2. The majority opinion suggests that “[a] contrary conclusion would produce absurd results.” As the majority opinion explains:If the mere fact that an activity is expressive meant that there was a First Amendment right to engage in that activity, irrespective of the context in which the activity occurs, then the First Amendment would protect the right of any voter to participate in the debates of the state legislature. After all, such debates are highly expressive in nature. Yet, no one would maintain that the First Amendment prohibits limiting participation in such debates to members of the state legislature.Maj. Op. at 20. This hypothetical reveals the error in the majority opinion's reasoning. No one would argue that the calculus for determining whether the First Amendment protects a particular speech act is whether that act is expressive; this argument slays a mere straw man. Nor is legislative effect dispositive. As discussed above, the act in Carrigan was expressive in nature (and unprotected by the First Amendment) and the act in Doe was legislative in effect (and protected by the First Amendment). Neither fact was determinative. Instead, the correct test is whether the speech act is one that belongs to the individual and thus is constitutionally protected or one that stems from a governmental authority that has been democratically apportioned and thus can be limited by the entity which granted the authority. Acting as a legislator is a legislative activity. Acting as a ballot initiative signatory is a First Amendment activity.

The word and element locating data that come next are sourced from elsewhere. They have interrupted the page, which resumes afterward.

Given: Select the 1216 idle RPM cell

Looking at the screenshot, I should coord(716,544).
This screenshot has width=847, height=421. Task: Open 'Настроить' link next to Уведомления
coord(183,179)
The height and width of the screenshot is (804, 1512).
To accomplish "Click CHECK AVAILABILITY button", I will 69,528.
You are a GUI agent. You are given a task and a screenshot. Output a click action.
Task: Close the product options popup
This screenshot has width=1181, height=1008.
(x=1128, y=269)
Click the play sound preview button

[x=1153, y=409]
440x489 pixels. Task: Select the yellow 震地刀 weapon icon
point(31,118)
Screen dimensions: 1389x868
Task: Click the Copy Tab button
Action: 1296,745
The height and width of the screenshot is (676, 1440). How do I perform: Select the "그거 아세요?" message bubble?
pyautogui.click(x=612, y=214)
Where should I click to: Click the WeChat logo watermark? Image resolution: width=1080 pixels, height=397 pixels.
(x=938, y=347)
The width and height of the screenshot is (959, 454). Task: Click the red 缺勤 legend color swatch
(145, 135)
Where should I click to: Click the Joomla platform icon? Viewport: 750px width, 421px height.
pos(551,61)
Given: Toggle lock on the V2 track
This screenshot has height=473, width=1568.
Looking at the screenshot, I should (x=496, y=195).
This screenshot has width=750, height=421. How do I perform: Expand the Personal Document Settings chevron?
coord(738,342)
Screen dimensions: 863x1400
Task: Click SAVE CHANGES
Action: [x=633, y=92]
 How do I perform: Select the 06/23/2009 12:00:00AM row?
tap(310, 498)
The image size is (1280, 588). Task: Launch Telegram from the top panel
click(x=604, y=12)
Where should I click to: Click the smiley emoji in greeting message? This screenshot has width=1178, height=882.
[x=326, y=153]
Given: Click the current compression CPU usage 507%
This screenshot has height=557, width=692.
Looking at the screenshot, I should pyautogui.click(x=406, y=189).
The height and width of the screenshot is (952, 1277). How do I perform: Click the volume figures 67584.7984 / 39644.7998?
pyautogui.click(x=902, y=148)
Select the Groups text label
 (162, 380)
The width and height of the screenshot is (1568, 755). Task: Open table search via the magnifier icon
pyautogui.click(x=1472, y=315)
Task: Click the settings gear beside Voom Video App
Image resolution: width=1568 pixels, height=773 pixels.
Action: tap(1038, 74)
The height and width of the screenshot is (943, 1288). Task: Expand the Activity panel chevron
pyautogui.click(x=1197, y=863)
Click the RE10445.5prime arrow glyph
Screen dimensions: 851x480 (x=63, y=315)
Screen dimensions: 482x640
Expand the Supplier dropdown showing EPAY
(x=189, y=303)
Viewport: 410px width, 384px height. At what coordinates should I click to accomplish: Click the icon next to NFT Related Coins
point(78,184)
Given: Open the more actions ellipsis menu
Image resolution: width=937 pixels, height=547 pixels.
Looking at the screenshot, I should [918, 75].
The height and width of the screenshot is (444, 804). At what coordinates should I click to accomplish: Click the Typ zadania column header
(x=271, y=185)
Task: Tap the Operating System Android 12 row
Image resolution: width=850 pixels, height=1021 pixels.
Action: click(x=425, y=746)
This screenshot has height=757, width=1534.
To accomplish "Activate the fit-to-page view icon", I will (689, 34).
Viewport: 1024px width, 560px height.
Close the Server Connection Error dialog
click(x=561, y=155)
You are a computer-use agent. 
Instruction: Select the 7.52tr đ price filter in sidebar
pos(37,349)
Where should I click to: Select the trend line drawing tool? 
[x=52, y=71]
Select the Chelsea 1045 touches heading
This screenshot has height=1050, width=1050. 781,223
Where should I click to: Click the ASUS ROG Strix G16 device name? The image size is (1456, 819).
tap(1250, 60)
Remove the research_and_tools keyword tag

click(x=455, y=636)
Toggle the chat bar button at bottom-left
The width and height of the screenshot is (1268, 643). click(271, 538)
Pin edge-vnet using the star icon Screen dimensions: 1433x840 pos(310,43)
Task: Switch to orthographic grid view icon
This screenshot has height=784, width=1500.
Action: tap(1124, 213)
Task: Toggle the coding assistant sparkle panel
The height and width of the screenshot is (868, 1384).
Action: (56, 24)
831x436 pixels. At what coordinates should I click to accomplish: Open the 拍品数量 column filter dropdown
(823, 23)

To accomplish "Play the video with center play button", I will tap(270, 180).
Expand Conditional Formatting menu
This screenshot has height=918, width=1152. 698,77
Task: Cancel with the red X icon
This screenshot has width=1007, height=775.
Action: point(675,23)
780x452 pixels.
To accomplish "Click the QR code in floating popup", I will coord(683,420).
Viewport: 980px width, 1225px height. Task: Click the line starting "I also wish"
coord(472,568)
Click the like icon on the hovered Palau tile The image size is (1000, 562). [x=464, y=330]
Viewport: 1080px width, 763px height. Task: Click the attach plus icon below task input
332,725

3. Doe was decided June 24, 2010, five months after Citizens United was handed down.
1. Plaintiffs comprising the Associations are Chula Vista Citizens for Jobs and Fair Competition and the Associated Builders and Contractors, Inc. (“Associations”). Plaintiffs comprising the Individual Plaintiffs are Lori Kneebone and Larry Breitfelder (“Individual Plaintiffs”).
2. In fact, California law gives an official proponent more authority than a legislator who, despite having sponsored and championed a piece of legislation through the California legislature, would not have a right to intervene in court on behalf of the legislation after it had been codified. See Perry, 265 P.3d at 1021 (noting that legislators would not be afforded the ability to intervene on behalf of a law that they had sponsored, before holding that official proponents could so intervene). The United States Supreme Court has held that an official proponent under California law is not equivalent to an elected, public official for Article III purposes under the Federal Constitution. Hollingsworth, 133 S.Ct. at 2662. The California Supreme Court, however, retains supreme authority to define the role of an official proponent under state law. See, e.g., Pembaur v. City of Cincinnati, 475 U.S. 469, 481–82 (1986); R.R. Comm'n of Cal. v. L.A. Ry. Corp., 280 U.S. 145, 152 (1929).
3. I do not reach the question whether the people's informational interest is sufficiently important, because I would hold that the government's interest in preserving the integrity of the electoral process alone is sufficiently important to sustain the minimal burden on official proponents.